Business rule mining is the process of extracting essential intellectual business logic in the form of business rules from packaged or legacy software applications, recasting them in natural or formal language, and storing them in a source rule repository for further analysis or forward engineering. The goal is to capture these legacy business rules in a way that the business can validate, control and change them over time.

Business rule mining example

Overview

edit

Business rule mining supports a Business rules approach, which is defined as a formal way of managing and automating an organization's business rules so that the business behaves and evolves as its leaders intend.

It is also commonly conducted as part of an application modernization project evolving legacy software applications to service-oriented architecture (SOA) solutions, transitioning to packaged software, redeveloping new in-house applications, or to facilitate knowledge retention and communication between business and IT professionals in a maintenance environment.

Alternative approaches

edit

Alternative approaches to rule mining are manual and automated.

A manual approach involves the hand-writing of rules on the basis of subject matter expert interviews and the inspection of source code, job flows, data structures and observed behavior.

Manually extracting rules is complicated by the difficulty of locating and understanding highly interdependent logic that has been interwoven into millions of lines of software code.
══════
For each statement below, say whether it agrees with the passage on business rule mining above. Answer yes or no, and quote the words from the passage that decide it.
(a) Extracted business rules are stored in a source rule repository.
(b) The manual approach relies only on inspecting source code.
(c) Three alternative approaches to rule mining are named.

_Provided material:_
══════
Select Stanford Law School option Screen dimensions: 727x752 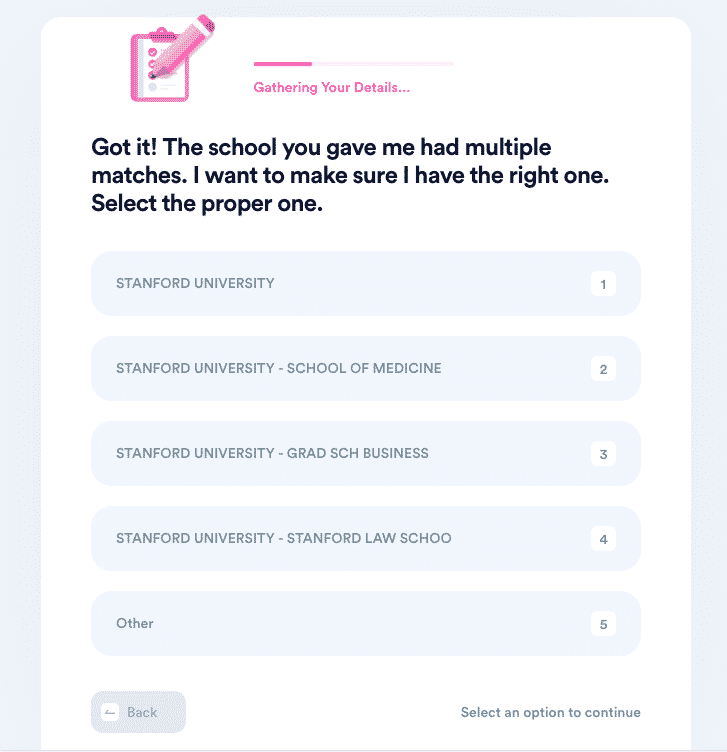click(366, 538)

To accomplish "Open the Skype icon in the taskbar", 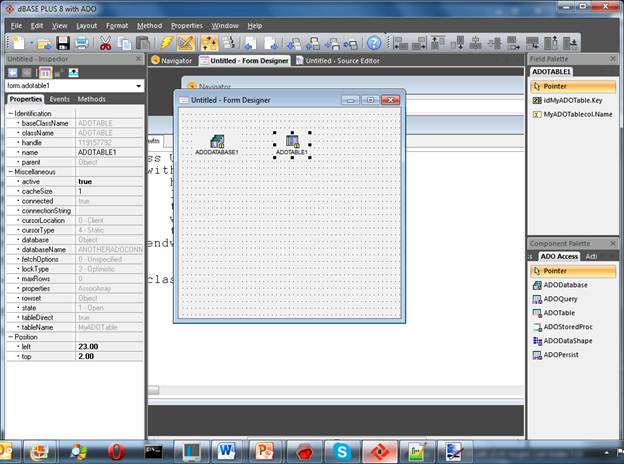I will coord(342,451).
══════
_Answer for the task:_
(a) Yes: "storing them in a source rule repository for further analysis or forward engineering"
(b) No: "on the basis of subject matter expert interviews and the inspection of source code, job flows, data structures and observed behavior"
(c) No: "Alternative approaches to rule mining are manual and automated."